● **STATED GOAL**
Update the items below so that "email" becomes "E-Mail" and everything else stays the same. Omit the pictures from your answer.

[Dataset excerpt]
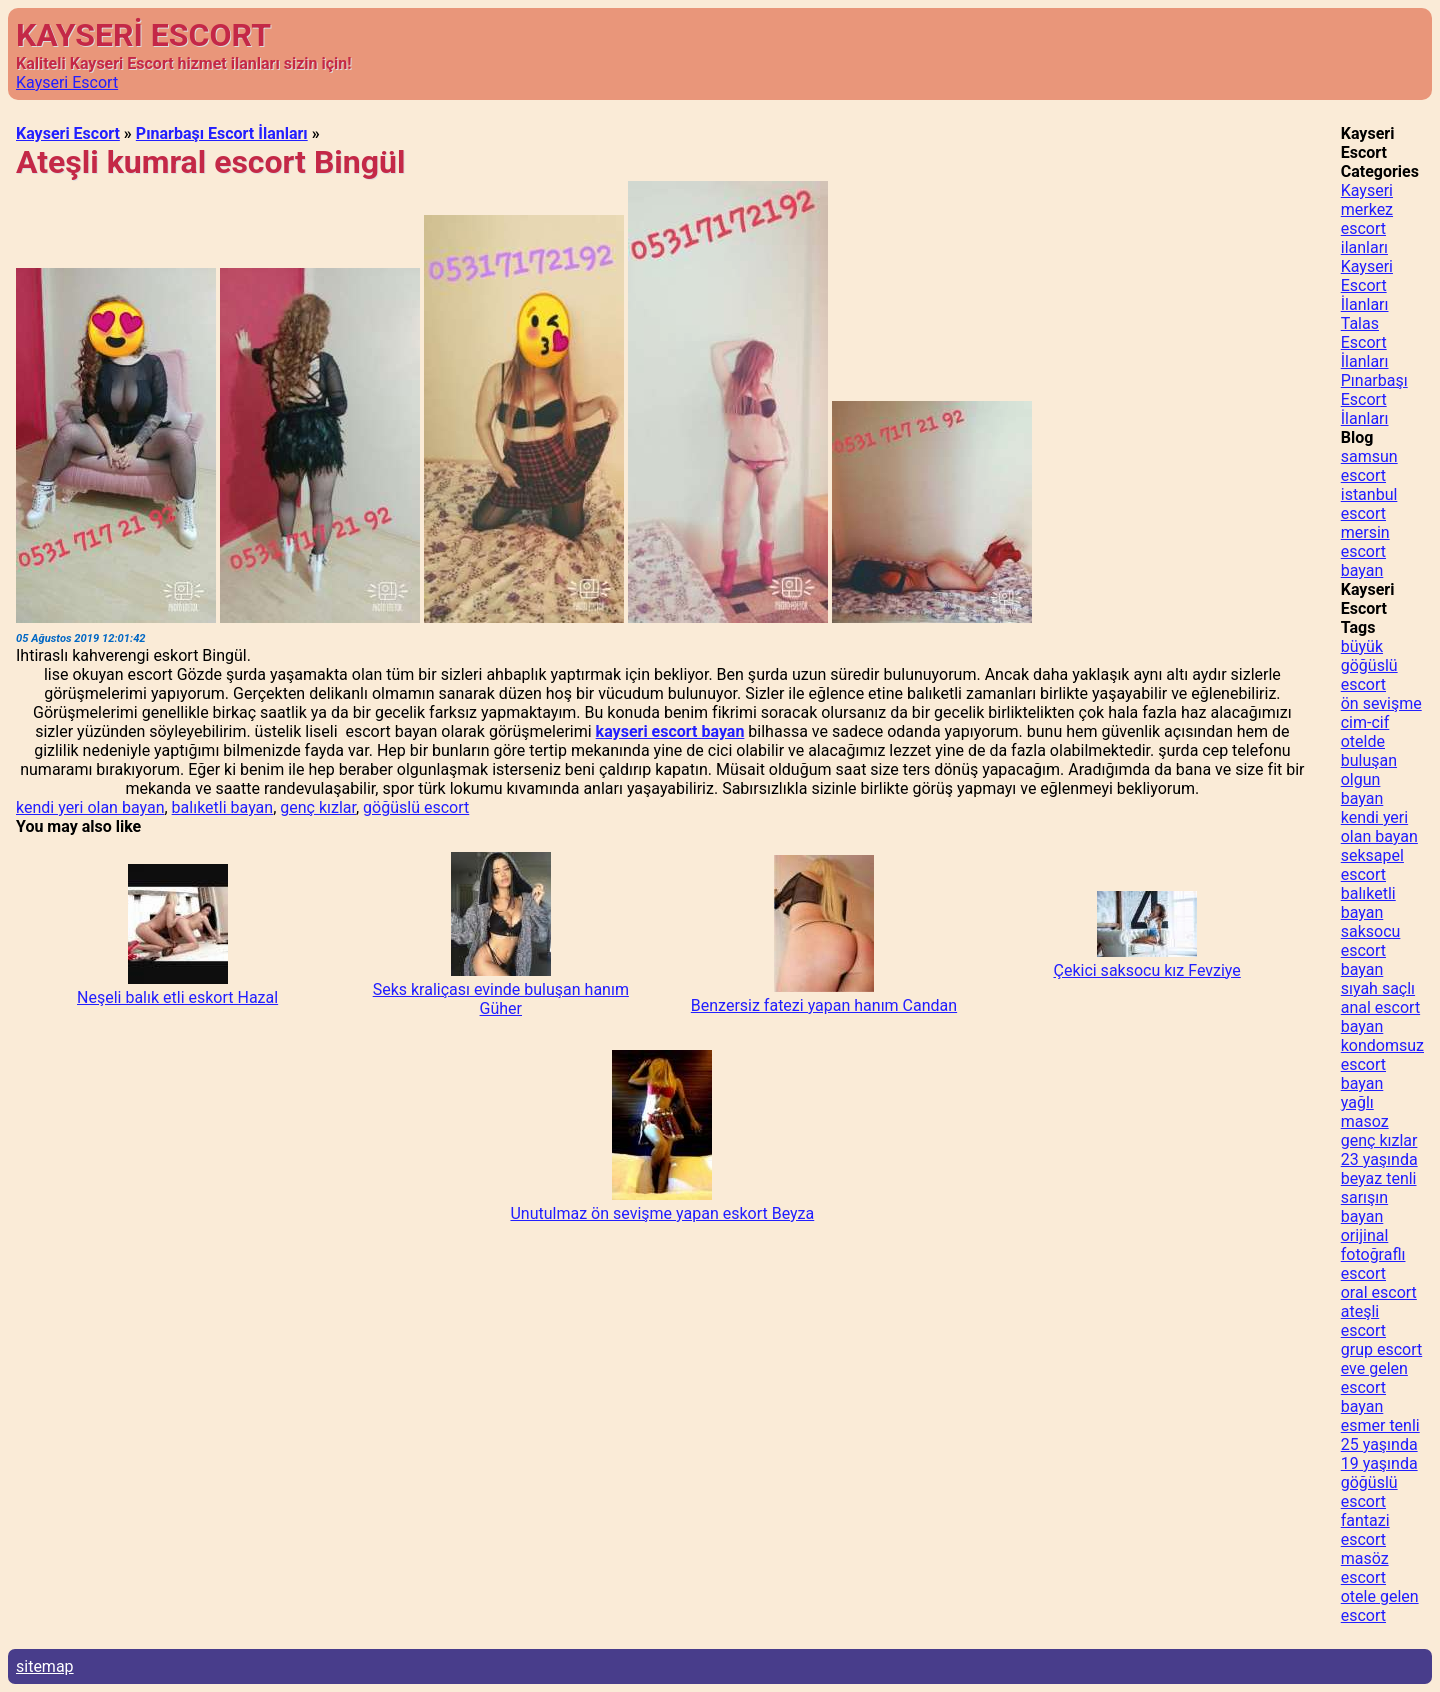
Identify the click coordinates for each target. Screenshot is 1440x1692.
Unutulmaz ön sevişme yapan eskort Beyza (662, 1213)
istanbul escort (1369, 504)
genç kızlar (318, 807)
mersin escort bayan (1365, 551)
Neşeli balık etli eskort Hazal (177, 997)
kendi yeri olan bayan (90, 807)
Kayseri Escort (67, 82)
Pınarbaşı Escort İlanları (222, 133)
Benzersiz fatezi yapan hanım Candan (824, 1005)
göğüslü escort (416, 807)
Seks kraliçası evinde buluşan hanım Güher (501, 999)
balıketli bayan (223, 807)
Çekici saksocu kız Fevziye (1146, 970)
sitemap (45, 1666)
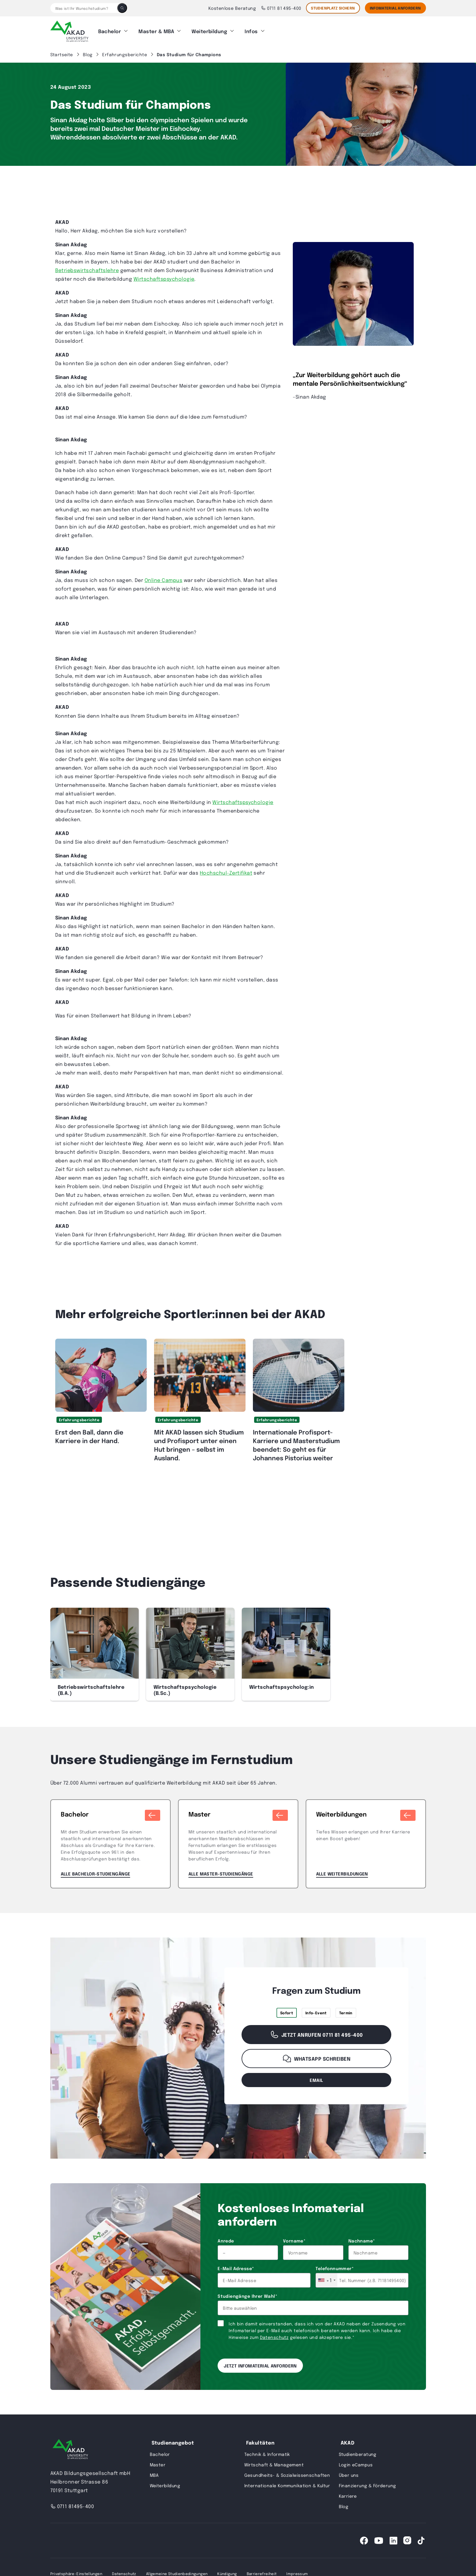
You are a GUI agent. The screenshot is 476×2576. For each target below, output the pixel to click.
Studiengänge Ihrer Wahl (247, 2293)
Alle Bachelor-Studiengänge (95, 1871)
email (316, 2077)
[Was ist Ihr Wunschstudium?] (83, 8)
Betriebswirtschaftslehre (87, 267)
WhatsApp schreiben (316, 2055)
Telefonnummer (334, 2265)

● **RESULT OF THIS TASK**
Identify the click coordinates for each target. Screenshot is 1440x1692.
Unutulmaz ön sevişme yapan eskort Beyza (662, 1213)
istanbul escort (1369, 504)
genç kızlar (318, 807)
mersin escort bayan (1365, 551)
Neşeli balık etli eskort Hazal (177, 997)
kendi yeri olan bayan (90, 807)
Kayseri Escort (67, 82)
Pınarbaşı Escort İlanları (222, 133)
Benzersiz fatezi yapan hanım Candan (824, 1005)
göğüslü escort (416, 807)
Seks kraliçası evinde buluşan hanım Güher (501, 999)
balıketli bayan (223, 807)
Çekici saksocu kız Fevziye (1146, 970)
sitemap (45, 1666)
You are a GUI agent. The screenshot is 476×2576. For each target below, output the pixel to click.
Studiengänge Ihrer Wahl (247, 2293)
Alle Bachelor-Studiengänge (95, 1871)
E-Mail (316, 2077)
[Was ist Ihr Wunschstudium?] (83, 8)
Betriebswirtschaftslehre (87, 267)
WhatsApp schreiben (316, 2055)
Telefonnummer (334, 2265)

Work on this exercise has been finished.